I approach everything the same way, really. I approach Eugene O’Neill the same way I approach something like “The Belko Experiment.” They’re very different pieces, of course, but I always ask, “What does this guy want? What is he trying to do? How do I tell the truth within this story and make it real, make it believable, interesting?” But certainly doing four hours of Eugene O’Neill on stage is a little different from going to Colombia and being covered in fake blood every day. [Laughs]

I mean, it’s almost the same experience, in a way, I guess?
You feel equally beat up at the end of the day. [Laughs]

Horror’s a great genre for slipping in deep philosophical questions or transgressive ideas.
Those are my favorite ones. A movie like “Belko,” even at the height of the absurdity, it’s still based around this moral conundrum of “Gosh, what would I do?” We all think that when the chips are down, we’ll all become a certain type of individual. But there’s no real way to know that.

Just think about Jordan Horowitz, the “La La Land” producer, at the Oscars: He was able, in a matter of seconds, to do the absolute right thing when he found out “Moonlight” had won Best Picture. That’s crazy.
Because it happens in the blink of an eye. You have the blink of an eye to make a quick, intense decision. It’s masterful to see that — to see somebody work through something super complicated and tricky and heavy in about six seconds. [Laughs]

It’s inspiring and also depressing, because I know, push comes to shove, I wouldn’t have calmly taken charge like that.
I’d just fall on the floor and start crying. [Laughs]

In “10 Cloverfield Lane,” you spent almost the entire movie sitting and talking. It was like theater. Here, you’re running around and doing stunts and trying not to get killed. Did you find that exhausting and trying on your body?
Thankfully a lot of the theater I’ve done has been really physical. I did two musicals that were year-long commitments [“Spring Awakening” and “American Idiot”]. They weren’t like doing an action movie, but it was a lot of learning choreography and throwing yourself into the deep end, then doing it every night.
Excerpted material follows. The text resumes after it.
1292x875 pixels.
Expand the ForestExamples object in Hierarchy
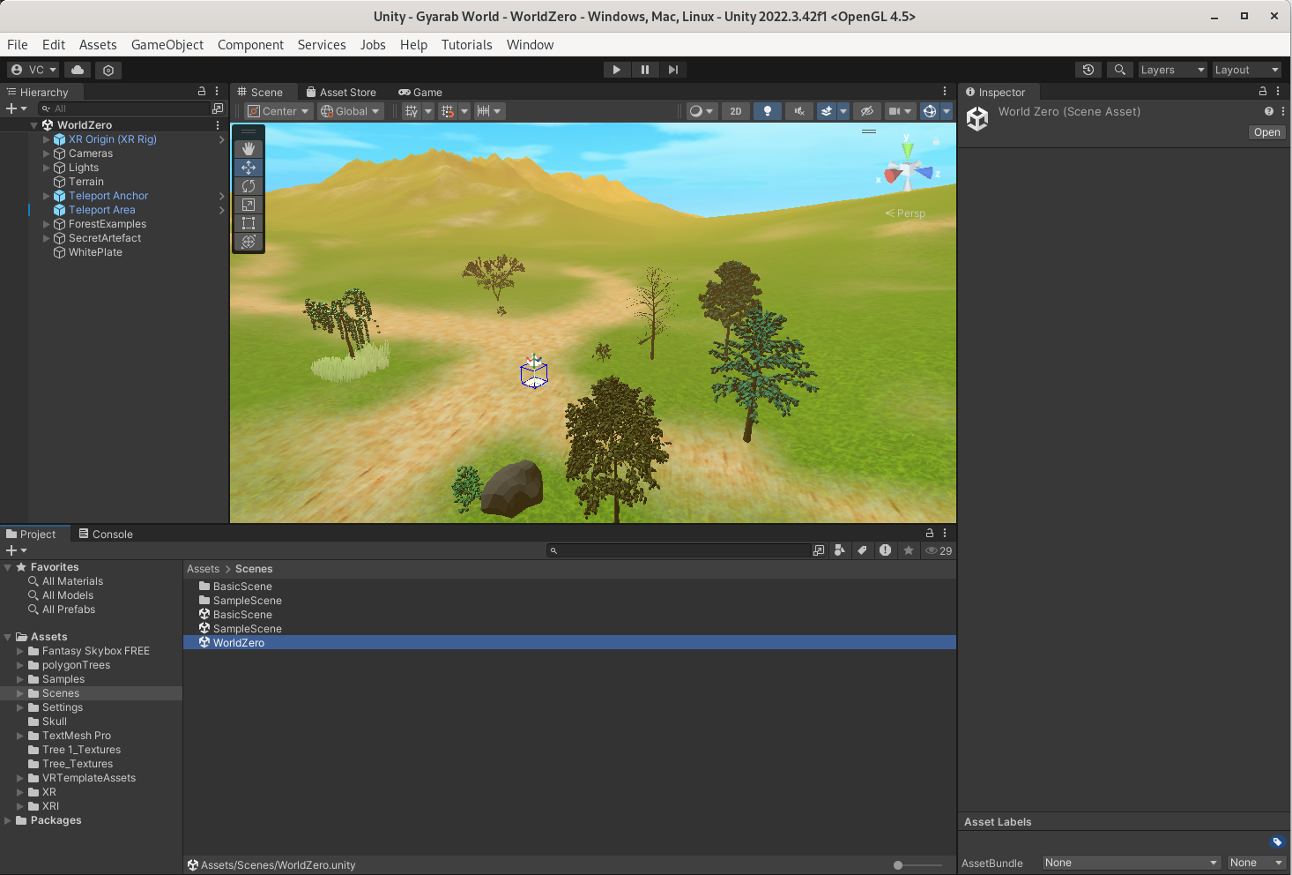click(47, 224)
That made me game to show up on [“Belko”] and do as much as I can legally and safely do. It ends up being fun. You feel like a kid again. When I first wanted to become an actor, it was because I was watching action movies and playing in the backyard and making up these movies in my head. Suddenly you find yourself in an office building, dodging Molotov cocktails and realizing, “Yeah, I guess this is why I got into this.” [Laughs]

What were your big action movies growing up?
I still think “Die Hard” is the perfect action movie. And I loved the “Terminator”s. I definitely went through an Arnold phase as a kid, where he was my hero for a while. I was the Terminator for Halloween one year.

Schwarzenegger was one of my favorite movie stars as a kid, which is weird because so many of them are R-rated. I watched “Commando” on TV, with all the gory violence edited out.
I definitely had a “Commando” VHS tape from network TV that I watched over and over again. I had an edited copy of “RoboCop” I watched religiously as well. When I got older and saw the unrated version, I was like, “My god! That’s so violent!”

You must have been stoked to work with actors like Tony Goldwyn, John C. McGinley and Michael Rooker on “Belko.” They’re great character actors who were staples of action movies and thrillers from the ’80s and ’90s.
Oh man, it was mindblowing. I look up to them so much, because they have such cool, interesting and diverse careers. They’re hardcore. They just get in there and they do it. That’s really inspiring to see actors who have been in the business for so long and are still able to be at home on a film set and ready to rock. It makes me feel like this is an awesome continuum to be a part of as a professional.